ART: Olivier Coipel and Mark Morales
Getting convoluted, you say? Wrapped up in it's own hyperbole, you say? Avengers vs. X-Men continues this week - after a stellar sixth issue and opening to Act II - with a huge slam on the brakes. Granted, it would take a lot to one-up Jonathan Hickman's masterful take on the Phoenix Five's betterment of Earth, but Matt Fraction not only doesn't keep the momentum going, he seems to be satisfied with a lot of talking.

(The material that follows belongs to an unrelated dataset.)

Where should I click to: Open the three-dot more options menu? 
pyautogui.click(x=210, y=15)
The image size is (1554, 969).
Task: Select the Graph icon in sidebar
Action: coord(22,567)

Avengers vs. X-Men #7 is very much a filler issue. Wanda Maximoff has been revealed as the Phoenix Five's one true equal and the Avengers are now basically fugitives on the run. Both of these elements are dragged out over the course of the issue as Fraction decides to tell us how benevolent and awe-inspiring the Phoenix Five have been, and how far the Avengers have fallen out of grace instead of showing us what's happening. It's a lot less interesting to hear Cyclops tell his peers that the world loves them than seeing parades being thrown in honor of the Phoenix, or newspaper clippings about their good deeds. Hickman kind of knocked that ball out of the park last issue, but Matt Fraction is supposed to be one of Marvel's heavy-hitters, but his story falls pretty flat.
Which is all the more frustrating because Wanda Maximoff entering this conflict and siding with the Avengers is a big power play for the series and one that obviously has dire consequences. Since Scarlet Witch really is the only person who can stand up to the Phoenix Five, Fraction takes the extra time to convey this power. When Wanda faces off against Magik, it's the X-Man that goes down, not the Witch. Fraction glosses over this HUGE plot point just to get to Emma Frost unleashing some rage and burning Clint Barton nearly to death. While I understand the idea of making Clint's live roast an emotional hinge...MARVEL DID THIS EIGHT YEARS AGO! During the Avengers: Disassembled mini-event, Hawkeye was murdered by the Scarlett Witch when she had a nervous breakdown. Now, with barely any dialogue to give him a personality anyway, Hawkeye is hurt in nearly the exact same fashion: by a magic-wielding maniac with no boundaries.
Is it just me, or does Hawkeye really get the short end of the stick a whole helluva lot? First he's killed by Wanda, then resurrected - but as the hero Ronin, then he gets his name stolen during Norman Osborne's control over global defenses before abruptly having his costume changed to more closely resemble his movie counterpart.
Avengers vs. X-Men #7 does a fine job as a bridge issue between more important narrative aspects. Last issue, it was the reintroduction to the world under the leadership of the Phoenix Five and in two weeks, it will be the invasion of Wakanda by Namor and the Atlanteans. For an issue with little substance to spread out over 22 pages, Matt Fraction does the best job be can with the content he's given. It's unfortunate that Olivier Coipel's fantastic penciling couldn't be more readily employed, but even his 'neutral' faces for characters have so much more life in them than some artists' most emotionally charged heroes.